▶ **What is needed**:
From the line containing "Go to the browser home page" through the last line of the data, both ends included, write out every line exactly; omit the pictures.

▶ **Given entries**:
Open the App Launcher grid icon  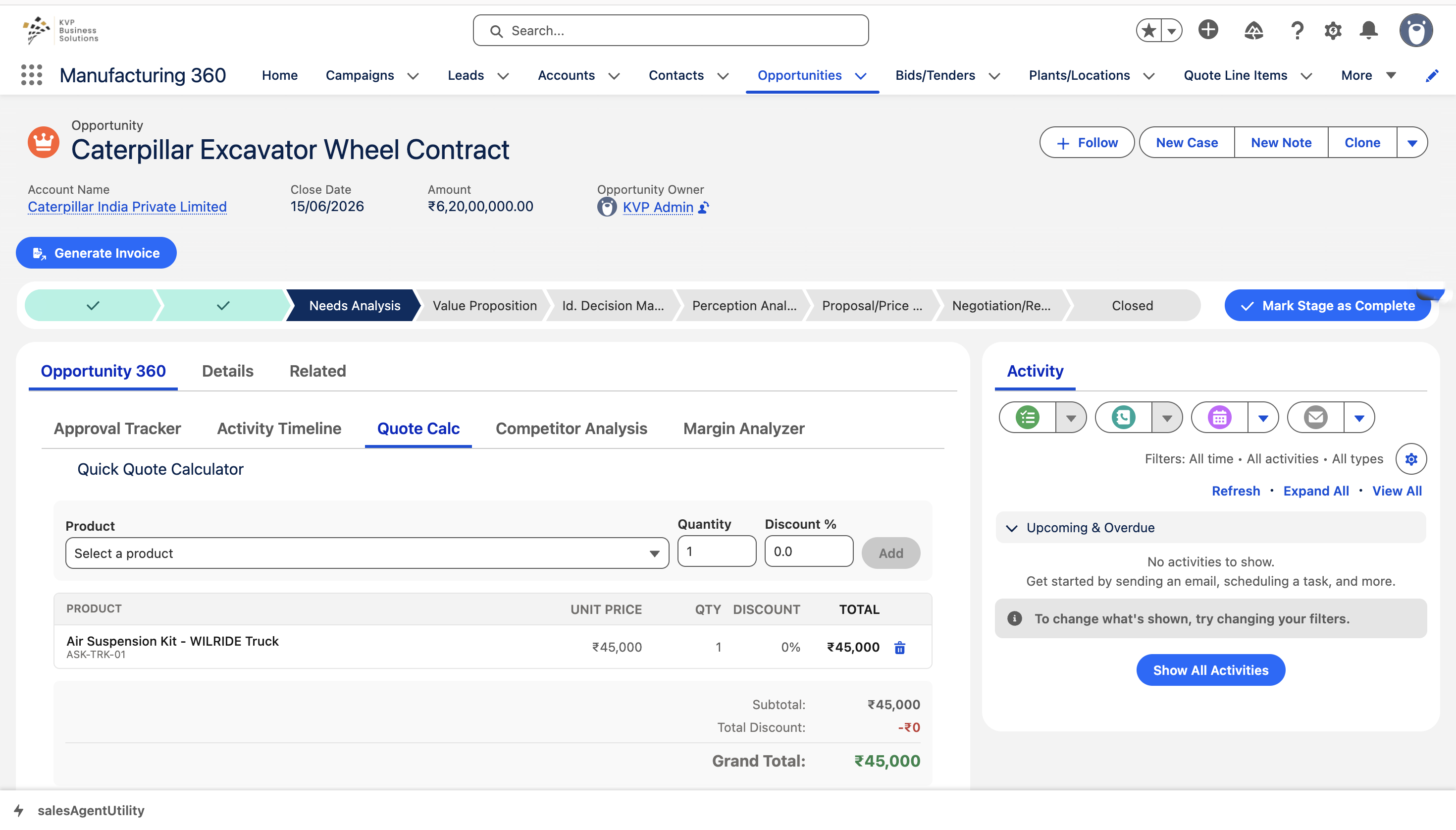pyautogui.click(x=31, y=75)
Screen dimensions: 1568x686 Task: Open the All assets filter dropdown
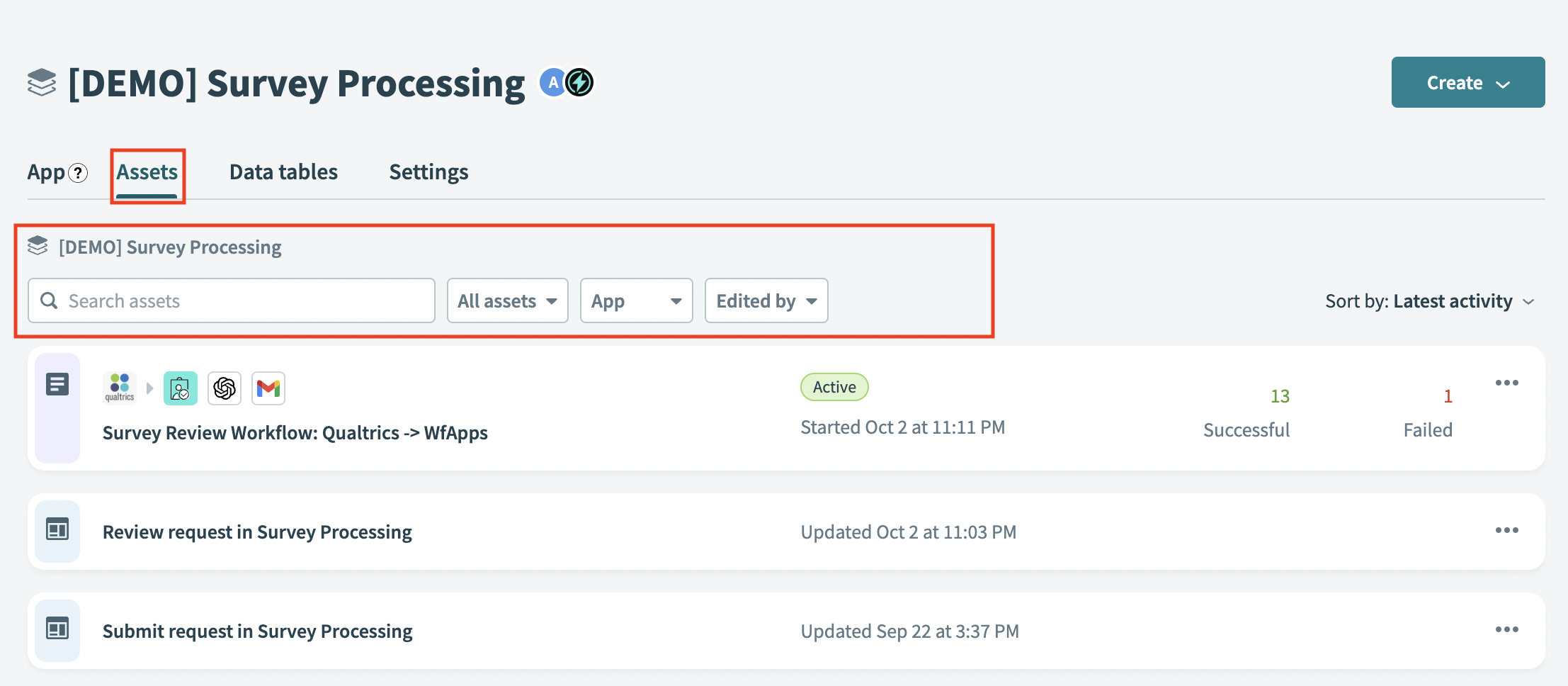tap(507, 300)
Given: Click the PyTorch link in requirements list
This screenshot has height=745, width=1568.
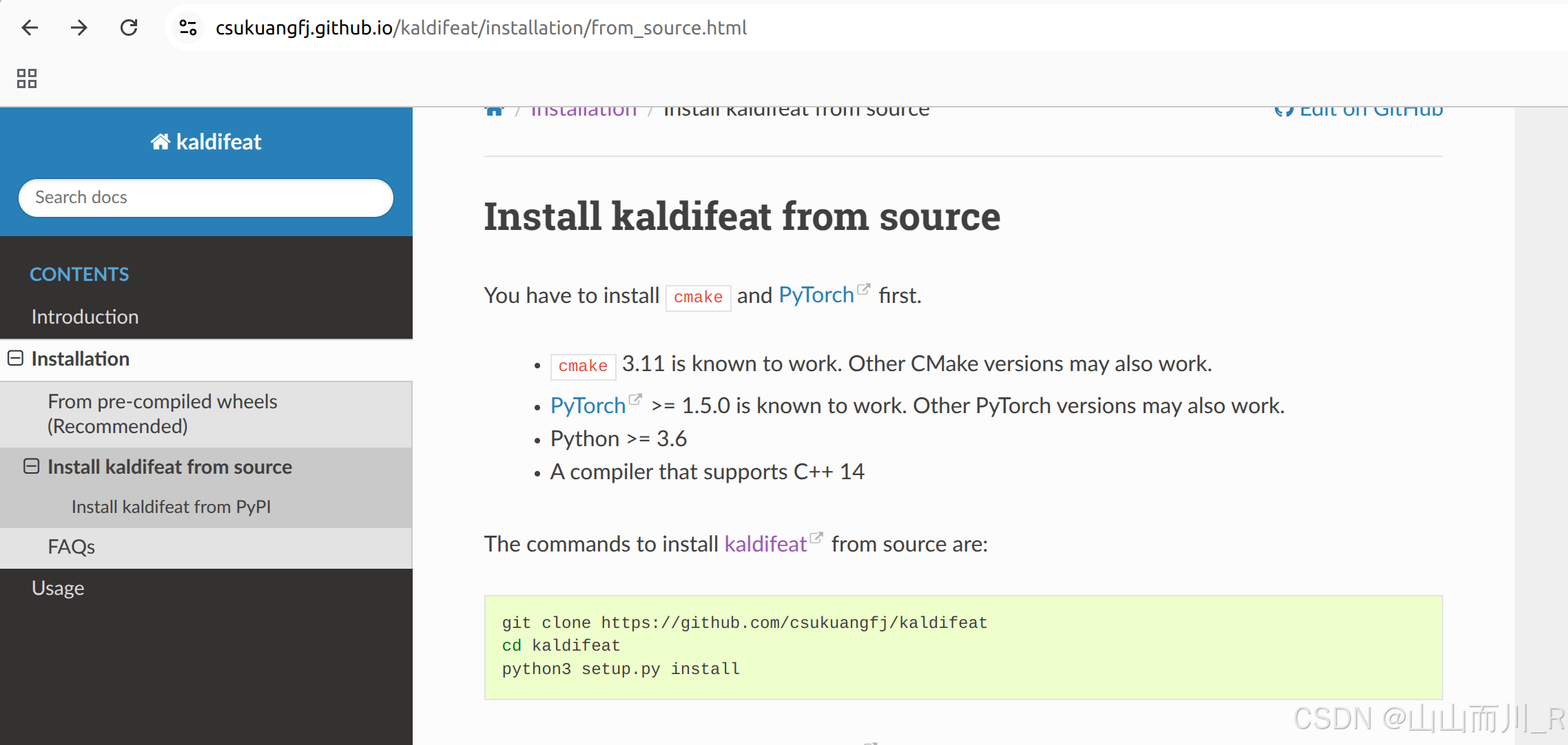Looking at the screenshot, I should point(588,406).

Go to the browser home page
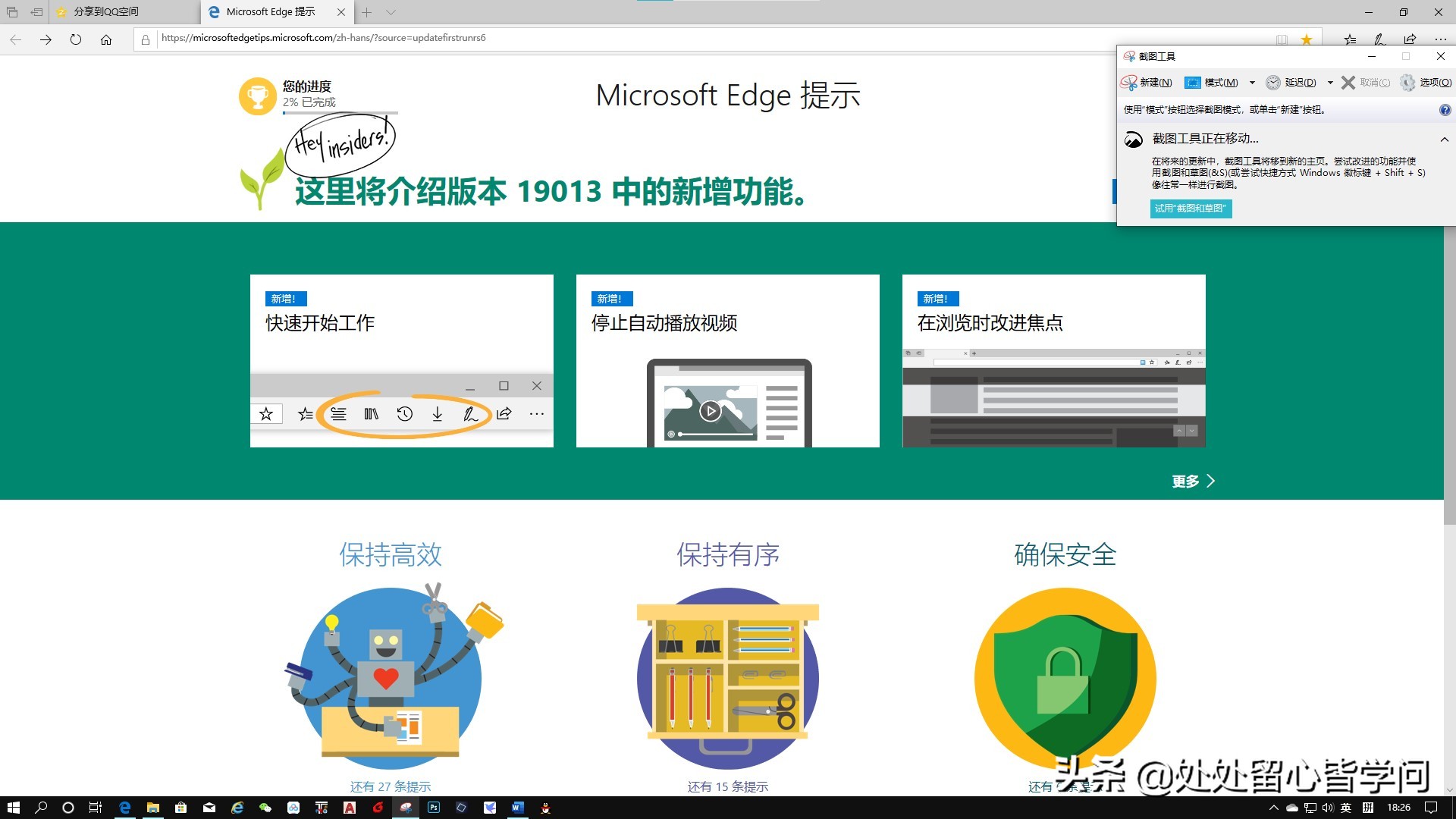coord(106,39)
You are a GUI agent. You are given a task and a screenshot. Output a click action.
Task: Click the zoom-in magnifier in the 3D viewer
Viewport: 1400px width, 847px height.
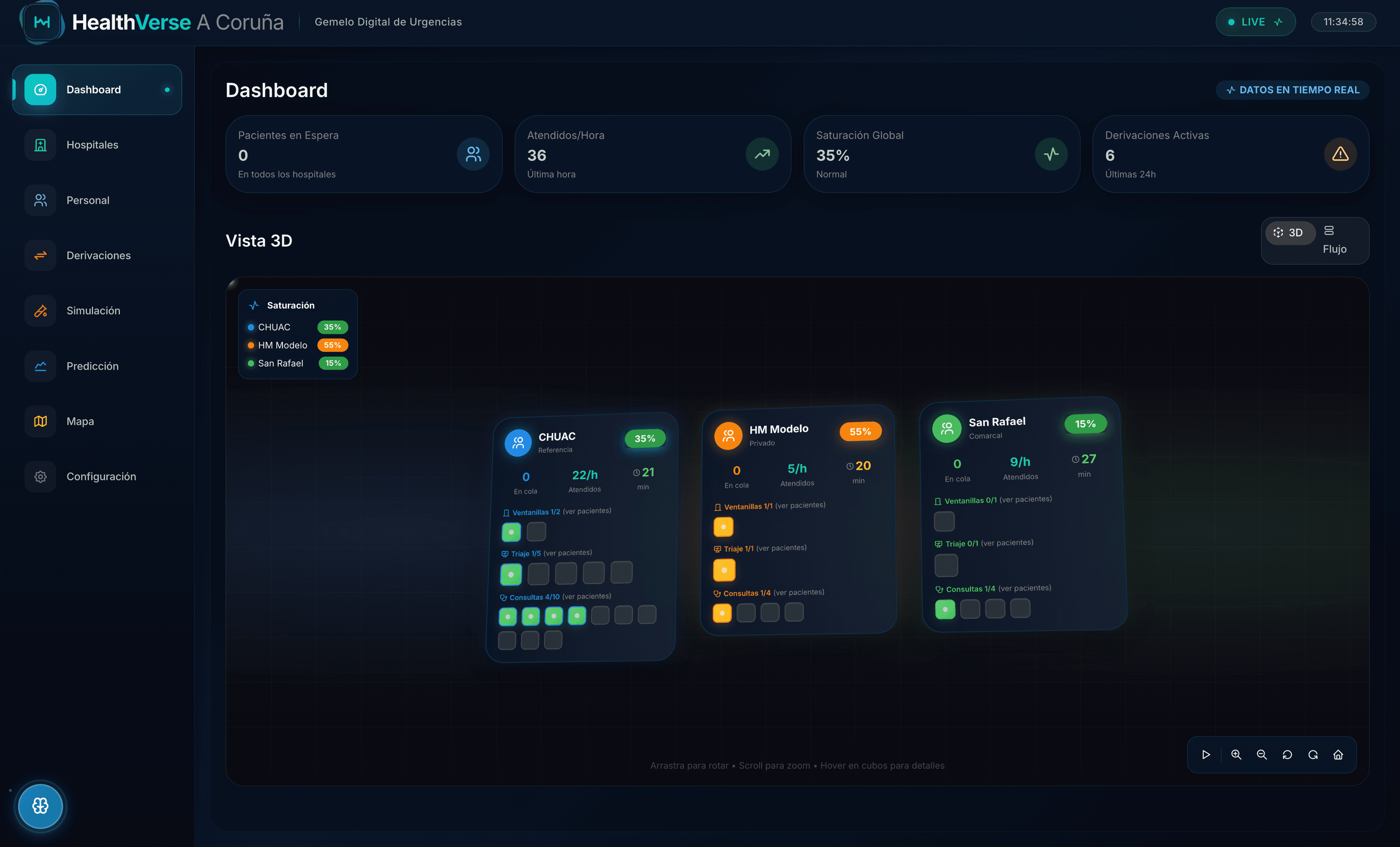(x=1236, y=754)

▶ **Result below**:
Go to the browser home page
coord(106,39)
You are a GUI agent. You are given a task and a screenshot. Output a click action.
Task: Click the zoom-in magnifier in the 3D viewer
Viewport: 1400px width, 847px height.
(x=1236, y=754)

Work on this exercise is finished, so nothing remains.